At the age of "78-and-a-half", Fred Whata retires today from his position as court support assistant.
It's a role that needed an ability to observe and understand people, speak to them on their own level and listen to their problems, he said. A cheeky sense of humour didn't hurt either.
"I get people saying 'hey mister, you a lawyer?', I tell them 'I am too dear for you, I will find you another lawyer," Mr Whata said.
Although after spending so long in courtrooms, he's learnt a thing or two.
"I reckon I could do a better job than some of the lawyers now," he only half joked.
Rotorua born and bred, Mr Whata was a surveyor for the Ministry of Works for 33 years before being made redundant.
Through a mate he got offered the role of handyman/gardener at the court. When court attendants were introduced to replace police, he was a natural choice.
"I had experience with people, in [Maori] trusts etc," he said.
"They took it for granted I knew how to deal with Maori people."
Unsurprisingly he has plenty of tales to tell - the day someone was stabbed in the court foyer or the day he defused a hostage situation across the road. Yet he claims he's never felt in danger - perhaps down to his ability to calm even the tensest of situations.
These days he's rarely called by name by the public passing through - most of the time it's just "mister" or "koro".
Mr Whata said he was proud to have helped set up a Maori group among court staff, which do pohiri when new lawyers are admitted to the bar and judges' conferences.

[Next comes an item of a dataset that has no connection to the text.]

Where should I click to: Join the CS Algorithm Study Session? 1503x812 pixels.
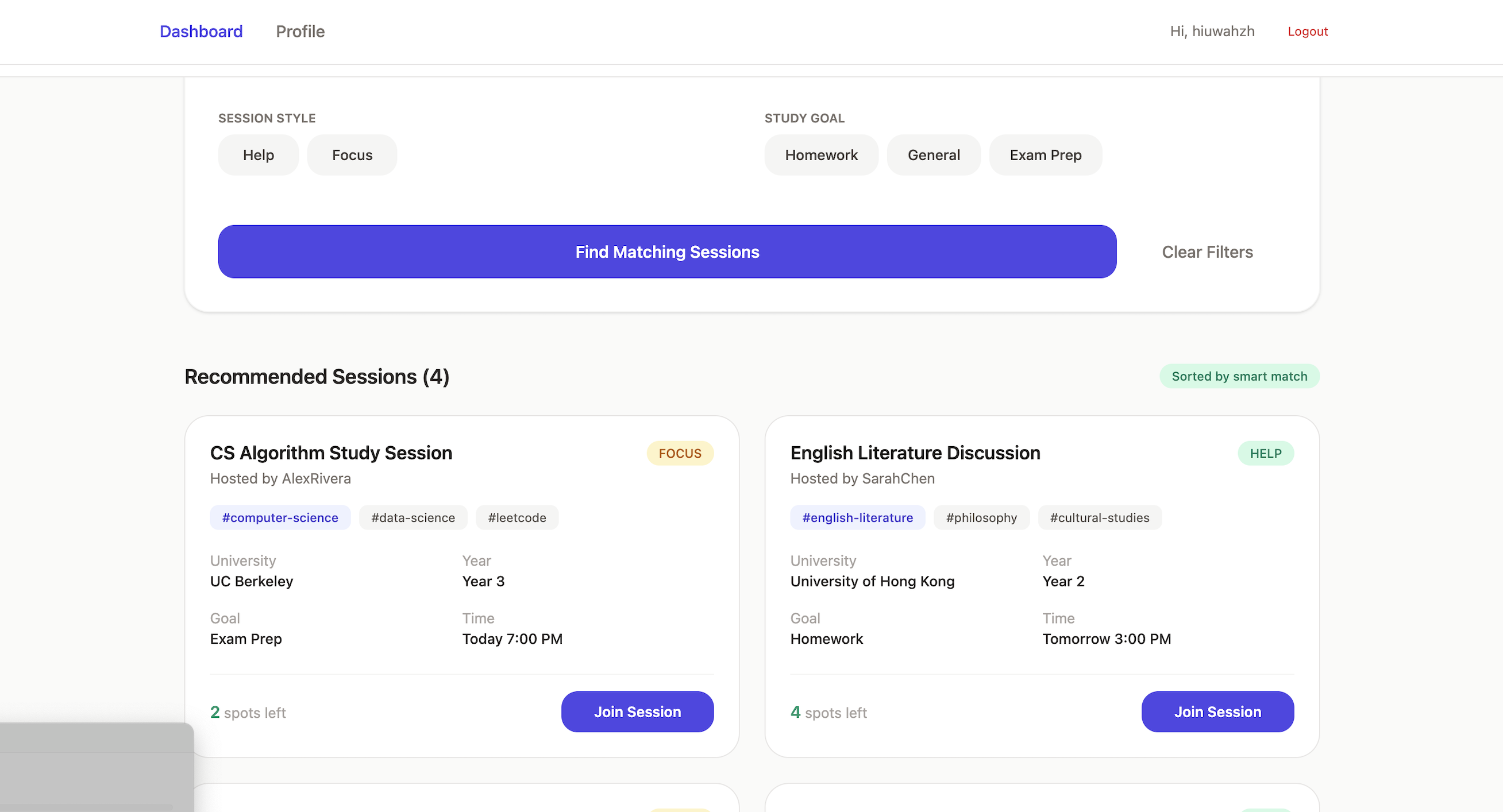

The group is unique and "the envy of other courts", he said.
He said it saddened him so many offenders in Rotorua were Maori - which he put down to lack of employment and income. At the beginning he thought he could help them all, he said.
"But after two years [in the job] that was it. Most of them can't be helped. It's sad."
While he admits he won't miss the criminals, he will miss the Rotorua lawyers, judges and court staff - a feeling that's sure to be mutual.
Retirement means more time to devote to Ngati Pikiao and environmental issues such as sewerage and water quality. But he'll still find time to relax.
"I can move when I want to move. I have become my own boss."